**Trecho**
--------

Bernanke e a crise do crédito


Com uma veemência de dar inveja à Fiesp, Wall Street faz intenso lobby por um corte no juro para aliviar os bancos

QUANDO ESCREVO este artigo, as Bolsas estão mais calmas e mesmo o mercado de crédito melhorou, mas a diminuição do apetite para risco entre os investidores ainda afeta os preços dos ativos. No começo desta semana, a diferença entre a taxa que os bancos de primeira linha americanos pagavam no interbancário por um empréstimo de três meses e a taxa do Tesouro norte-americano ultrapassou 2,4%, o maior nível em mais de 20 anos, uma forte indicação da demanda por papéis mais seguros. Na Europa, no mercado de promissórias lastreadas em ativos, uma importante fonte de financiamento para os bancos, apenas 20% dos papéis que venceram foram renovados. Em Nova York, há dúvidas sobre a saúde financeira de uma imobiliária proprietária de alguns dos edifícios comerciais mais conhecidos na cidade.

--------

[Entradas da coleção]
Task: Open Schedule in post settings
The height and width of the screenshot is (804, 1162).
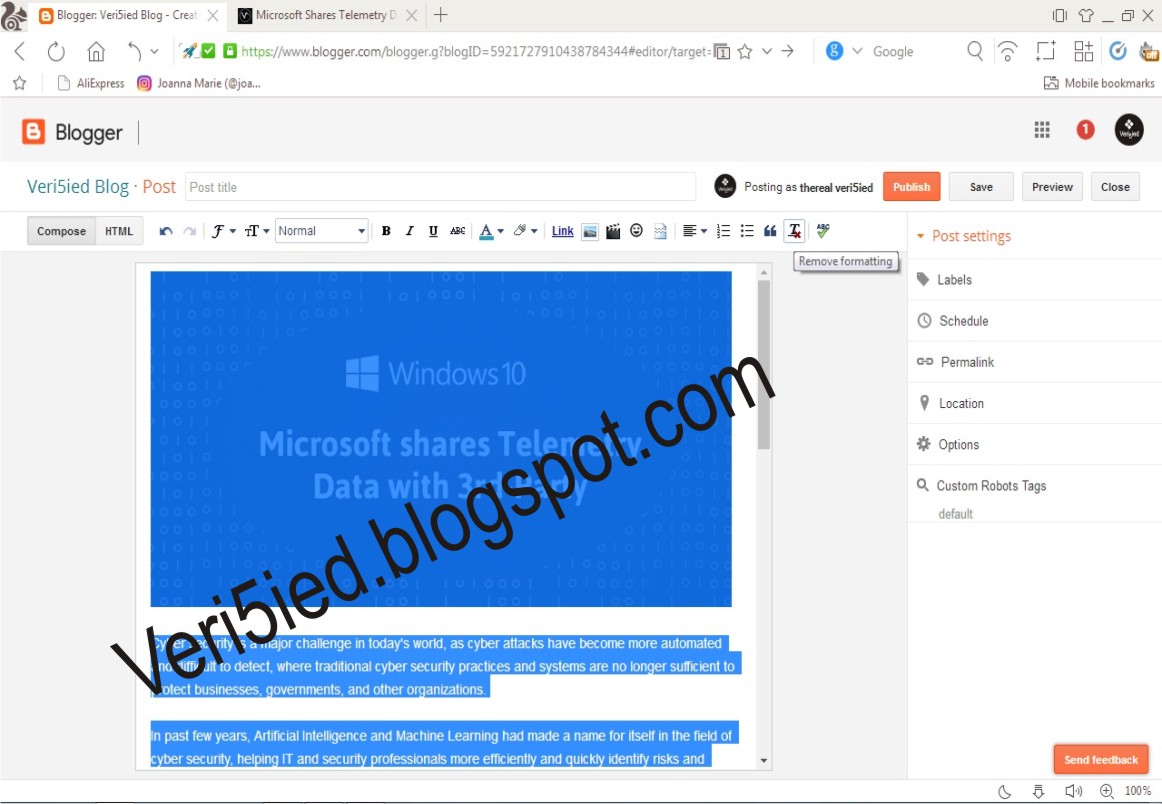Action: 963,321
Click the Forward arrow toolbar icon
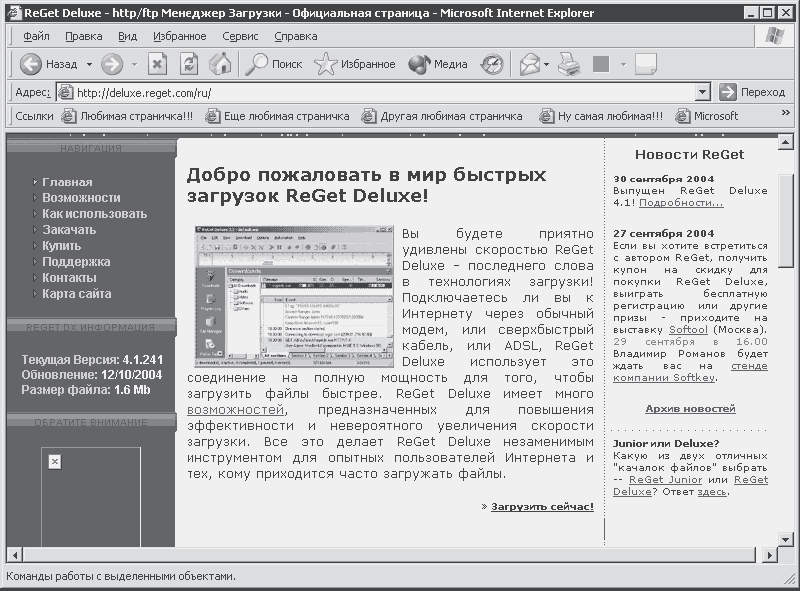The width and height of the screenshot is (800, 591). coord(112,64)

--------

**Descrição da tarefa**
Transcreva, sem mudar nada, a parte do trecho sobre a crise do crédito que fica entre "QUANDO ESCREVO este" e "conhecidos na cidade.", inclusive.

**Problema resolvido**
QUANDO ESCREVO este artigo, as Bolsas estão mais calmas e mesmo o mercado de crédito melhorou, mas a diminuição do apetite para risco entre os investidores ainda afeta os preços dos ativos. No começo desta semana, a diferença entre a taxa que os bancos de primeira linha americanos pagavam no interbancário por um empréstimo de três meses e a taxa do Tesouro norte-americano ultrapassou 2,4%, o maior nível em mais de 20 anos, uma forte indicação da demanda por papéis mais seguros. Na Europa, no mercado de promissórias lastreadas em ativos, uma importante fonte de financiamento para os bancos, apenas 20% dos papéis que venceram foram renovados. Em Nova York, há dúvidas sobre a saúde financeira de uma imobiliária proprietária de alguns dos edifícios comerciais mais conhecidos na cidade.